Congratulations on your valuable contribution to the understanding of T1DM pathogenesis and the identification of potential biomarkers. We look forward to seeing your work in print.

[# PeerJ Staff Note - this decision was reviewed and approved by Celine Gallagher, a PeerJ Section Editor covering this Section #]

Reviewer 2 ·

Basic reporting

In this version Ming Gao, Qing Liu, Lingyu Zhang , Fatema Tabak, Yifei Hua, Wei Shao, Yangyang Li, Li Qian, Yu Liu presented the corrections on "Identification of Crucial Extracellular Genes as Potential Biomarkers in Newly Diagnosed Type 1 Diabetes via Integrated Bioinformatics Analysis".
The manuscript was notably improved addressing most the previous comments. However there are some previous comments that still need to be addressed before moving forward.

Experimental design

Line 143-144: The statement "The tissue source used for the microarrays was derived from human peripheral blood" needs to be clarified. Specify whether this information comes from plasma, red blood cells, etc.

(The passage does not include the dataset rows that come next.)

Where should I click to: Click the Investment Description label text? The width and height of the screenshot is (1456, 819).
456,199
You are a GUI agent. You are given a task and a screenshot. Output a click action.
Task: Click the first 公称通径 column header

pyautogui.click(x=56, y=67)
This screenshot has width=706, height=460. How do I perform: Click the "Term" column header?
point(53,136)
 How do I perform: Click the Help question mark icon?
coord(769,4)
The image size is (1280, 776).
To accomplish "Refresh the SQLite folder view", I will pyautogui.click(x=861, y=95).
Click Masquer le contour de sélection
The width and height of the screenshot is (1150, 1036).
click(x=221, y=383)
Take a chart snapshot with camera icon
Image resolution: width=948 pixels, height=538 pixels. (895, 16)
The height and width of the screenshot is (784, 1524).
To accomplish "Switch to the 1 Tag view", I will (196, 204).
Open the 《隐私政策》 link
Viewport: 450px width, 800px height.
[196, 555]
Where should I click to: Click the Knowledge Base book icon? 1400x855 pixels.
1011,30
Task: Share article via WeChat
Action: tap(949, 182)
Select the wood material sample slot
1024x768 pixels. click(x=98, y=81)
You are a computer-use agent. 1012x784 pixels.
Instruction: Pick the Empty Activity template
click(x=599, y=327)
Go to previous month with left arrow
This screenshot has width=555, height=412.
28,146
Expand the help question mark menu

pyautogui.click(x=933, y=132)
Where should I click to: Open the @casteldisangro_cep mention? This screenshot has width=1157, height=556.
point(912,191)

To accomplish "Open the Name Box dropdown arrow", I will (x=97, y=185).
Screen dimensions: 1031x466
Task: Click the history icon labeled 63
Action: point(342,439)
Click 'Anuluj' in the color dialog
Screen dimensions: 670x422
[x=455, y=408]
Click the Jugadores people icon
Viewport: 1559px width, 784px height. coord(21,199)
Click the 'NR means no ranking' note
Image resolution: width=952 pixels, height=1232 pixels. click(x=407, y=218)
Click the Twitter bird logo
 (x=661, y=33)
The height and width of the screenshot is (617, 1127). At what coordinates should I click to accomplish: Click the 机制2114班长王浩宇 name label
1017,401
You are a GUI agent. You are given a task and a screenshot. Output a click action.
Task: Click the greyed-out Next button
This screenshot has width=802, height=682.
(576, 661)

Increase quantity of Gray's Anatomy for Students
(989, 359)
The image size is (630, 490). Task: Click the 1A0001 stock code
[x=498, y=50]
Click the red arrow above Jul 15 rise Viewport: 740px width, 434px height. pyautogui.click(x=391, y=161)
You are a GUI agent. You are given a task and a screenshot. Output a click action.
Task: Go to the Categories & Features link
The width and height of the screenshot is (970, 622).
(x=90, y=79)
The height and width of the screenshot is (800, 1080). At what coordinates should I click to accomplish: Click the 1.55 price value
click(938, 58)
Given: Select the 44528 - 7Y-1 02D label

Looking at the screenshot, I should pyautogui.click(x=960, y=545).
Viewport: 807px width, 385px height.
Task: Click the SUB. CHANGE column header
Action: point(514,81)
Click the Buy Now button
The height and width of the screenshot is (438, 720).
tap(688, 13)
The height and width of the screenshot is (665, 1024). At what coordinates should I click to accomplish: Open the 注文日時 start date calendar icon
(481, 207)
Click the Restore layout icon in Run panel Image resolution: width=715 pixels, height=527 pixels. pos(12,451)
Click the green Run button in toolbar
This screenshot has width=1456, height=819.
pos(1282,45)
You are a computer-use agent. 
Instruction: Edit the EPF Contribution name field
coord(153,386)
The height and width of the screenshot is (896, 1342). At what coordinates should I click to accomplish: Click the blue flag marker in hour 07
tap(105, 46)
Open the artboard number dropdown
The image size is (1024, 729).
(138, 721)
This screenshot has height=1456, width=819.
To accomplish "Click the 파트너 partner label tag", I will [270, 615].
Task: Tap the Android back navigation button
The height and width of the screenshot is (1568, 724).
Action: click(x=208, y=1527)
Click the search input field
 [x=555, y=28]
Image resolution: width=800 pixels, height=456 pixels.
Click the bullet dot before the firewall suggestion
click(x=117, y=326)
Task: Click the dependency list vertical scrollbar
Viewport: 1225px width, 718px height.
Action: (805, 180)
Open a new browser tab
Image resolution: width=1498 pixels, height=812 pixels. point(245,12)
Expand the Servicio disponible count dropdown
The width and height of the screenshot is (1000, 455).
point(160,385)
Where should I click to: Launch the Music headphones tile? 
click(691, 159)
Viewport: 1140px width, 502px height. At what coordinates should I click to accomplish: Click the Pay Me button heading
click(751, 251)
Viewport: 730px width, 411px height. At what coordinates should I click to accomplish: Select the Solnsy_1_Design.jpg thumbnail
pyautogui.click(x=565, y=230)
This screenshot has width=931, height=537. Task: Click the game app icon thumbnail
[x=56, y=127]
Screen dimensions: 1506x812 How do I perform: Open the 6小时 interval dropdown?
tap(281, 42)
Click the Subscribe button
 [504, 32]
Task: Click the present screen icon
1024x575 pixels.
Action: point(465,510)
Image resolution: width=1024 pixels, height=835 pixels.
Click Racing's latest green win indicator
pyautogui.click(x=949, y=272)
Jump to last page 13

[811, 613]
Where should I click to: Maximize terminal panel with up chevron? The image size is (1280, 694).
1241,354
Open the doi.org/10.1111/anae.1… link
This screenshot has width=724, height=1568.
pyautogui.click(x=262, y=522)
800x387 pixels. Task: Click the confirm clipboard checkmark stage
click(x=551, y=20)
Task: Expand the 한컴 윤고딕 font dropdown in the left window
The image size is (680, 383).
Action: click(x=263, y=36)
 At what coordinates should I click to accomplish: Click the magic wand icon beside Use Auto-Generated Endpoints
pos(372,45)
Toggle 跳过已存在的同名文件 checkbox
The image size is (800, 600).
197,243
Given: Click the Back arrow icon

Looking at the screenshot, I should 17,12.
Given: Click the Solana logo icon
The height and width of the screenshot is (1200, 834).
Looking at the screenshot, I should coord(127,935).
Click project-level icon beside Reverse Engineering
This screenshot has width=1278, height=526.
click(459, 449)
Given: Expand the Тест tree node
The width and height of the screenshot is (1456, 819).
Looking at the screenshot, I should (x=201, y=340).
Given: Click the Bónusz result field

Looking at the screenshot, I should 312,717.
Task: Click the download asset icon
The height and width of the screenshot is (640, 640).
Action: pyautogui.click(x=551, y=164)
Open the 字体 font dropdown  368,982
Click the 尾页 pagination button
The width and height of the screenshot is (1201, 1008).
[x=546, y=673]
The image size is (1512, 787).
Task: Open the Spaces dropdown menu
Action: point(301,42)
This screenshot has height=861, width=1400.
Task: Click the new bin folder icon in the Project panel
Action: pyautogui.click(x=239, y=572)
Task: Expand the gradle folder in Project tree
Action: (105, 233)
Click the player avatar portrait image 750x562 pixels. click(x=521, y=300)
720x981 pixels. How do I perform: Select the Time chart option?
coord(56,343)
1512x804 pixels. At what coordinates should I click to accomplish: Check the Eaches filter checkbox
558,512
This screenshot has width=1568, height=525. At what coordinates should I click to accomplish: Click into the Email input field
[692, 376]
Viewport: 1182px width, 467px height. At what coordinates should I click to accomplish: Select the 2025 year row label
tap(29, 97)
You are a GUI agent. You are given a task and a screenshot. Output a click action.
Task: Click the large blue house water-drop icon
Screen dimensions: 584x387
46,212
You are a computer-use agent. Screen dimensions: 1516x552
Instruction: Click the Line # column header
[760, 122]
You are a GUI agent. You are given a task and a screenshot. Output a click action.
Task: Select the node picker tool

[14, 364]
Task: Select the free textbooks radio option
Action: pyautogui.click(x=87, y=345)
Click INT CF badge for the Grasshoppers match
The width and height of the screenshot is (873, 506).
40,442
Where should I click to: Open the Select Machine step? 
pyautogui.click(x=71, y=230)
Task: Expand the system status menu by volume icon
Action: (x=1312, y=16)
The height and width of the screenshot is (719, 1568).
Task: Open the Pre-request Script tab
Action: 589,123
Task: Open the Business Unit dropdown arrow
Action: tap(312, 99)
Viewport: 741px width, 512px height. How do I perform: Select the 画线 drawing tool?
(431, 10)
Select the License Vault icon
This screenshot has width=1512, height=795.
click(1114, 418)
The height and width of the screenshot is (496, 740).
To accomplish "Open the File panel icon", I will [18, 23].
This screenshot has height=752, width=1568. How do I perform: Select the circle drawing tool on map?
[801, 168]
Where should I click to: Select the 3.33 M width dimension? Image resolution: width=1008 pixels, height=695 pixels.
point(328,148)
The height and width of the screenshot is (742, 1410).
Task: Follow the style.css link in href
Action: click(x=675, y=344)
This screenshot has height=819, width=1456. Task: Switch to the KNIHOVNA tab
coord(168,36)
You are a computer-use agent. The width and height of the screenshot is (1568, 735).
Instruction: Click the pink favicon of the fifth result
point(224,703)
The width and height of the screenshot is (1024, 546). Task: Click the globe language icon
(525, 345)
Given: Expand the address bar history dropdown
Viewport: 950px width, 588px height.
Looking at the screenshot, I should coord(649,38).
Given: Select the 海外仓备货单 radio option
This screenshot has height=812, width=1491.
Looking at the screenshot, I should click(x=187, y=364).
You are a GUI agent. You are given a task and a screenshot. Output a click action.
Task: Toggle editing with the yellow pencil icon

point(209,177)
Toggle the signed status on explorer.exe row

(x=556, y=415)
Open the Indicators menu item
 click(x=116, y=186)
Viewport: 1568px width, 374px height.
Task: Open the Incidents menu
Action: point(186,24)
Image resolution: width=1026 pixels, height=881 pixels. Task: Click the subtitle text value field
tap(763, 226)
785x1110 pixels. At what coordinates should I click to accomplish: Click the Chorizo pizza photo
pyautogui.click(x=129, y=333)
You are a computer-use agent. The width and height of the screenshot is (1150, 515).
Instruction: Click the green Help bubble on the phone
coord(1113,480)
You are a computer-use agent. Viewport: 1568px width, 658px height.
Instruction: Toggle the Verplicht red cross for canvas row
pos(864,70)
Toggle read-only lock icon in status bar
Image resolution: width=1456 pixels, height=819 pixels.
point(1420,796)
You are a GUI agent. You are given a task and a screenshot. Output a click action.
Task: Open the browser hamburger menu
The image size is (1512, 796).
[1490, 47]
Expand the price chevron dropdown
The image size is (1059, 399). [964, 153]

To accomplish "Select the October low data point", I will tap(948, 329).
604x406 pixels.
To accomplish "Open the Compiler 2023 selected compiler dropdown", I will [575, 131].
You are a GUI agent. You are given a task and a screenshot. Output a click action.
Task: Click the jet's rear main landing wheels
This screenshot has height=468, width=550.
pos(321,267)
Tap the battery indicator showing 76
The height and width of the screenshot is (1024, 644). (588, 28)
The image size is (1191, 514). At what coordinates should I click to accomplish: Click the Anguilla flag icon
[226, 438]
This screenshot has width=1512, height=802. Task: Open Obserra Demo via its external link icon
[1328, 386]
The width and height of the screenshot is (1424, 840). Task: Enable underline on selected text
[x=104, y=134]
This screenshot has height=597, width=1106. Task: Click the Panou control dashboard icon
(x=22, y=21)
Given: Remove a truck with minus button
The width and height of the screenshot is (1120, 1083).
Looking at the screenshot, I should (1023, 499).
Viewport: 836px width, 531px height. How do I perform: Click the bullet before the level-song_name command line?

Figure 2A: There is still no reference to the icon size. Even if mentioned in the rebuttal letter, this should be addressed.

Validity of the findings

No edits needed

Additional comments

Lines 320-321: The title might be confusing now; I suggest reverting it but retaining the term "verification" instead of "validation."

·

Basic reporting

The revised manuscript is clear, well-structured, and professionally written. The authors have addressed previous concerns related to background, clarity, and figure labeling, making the manuscript accessible for a broad scientific audience.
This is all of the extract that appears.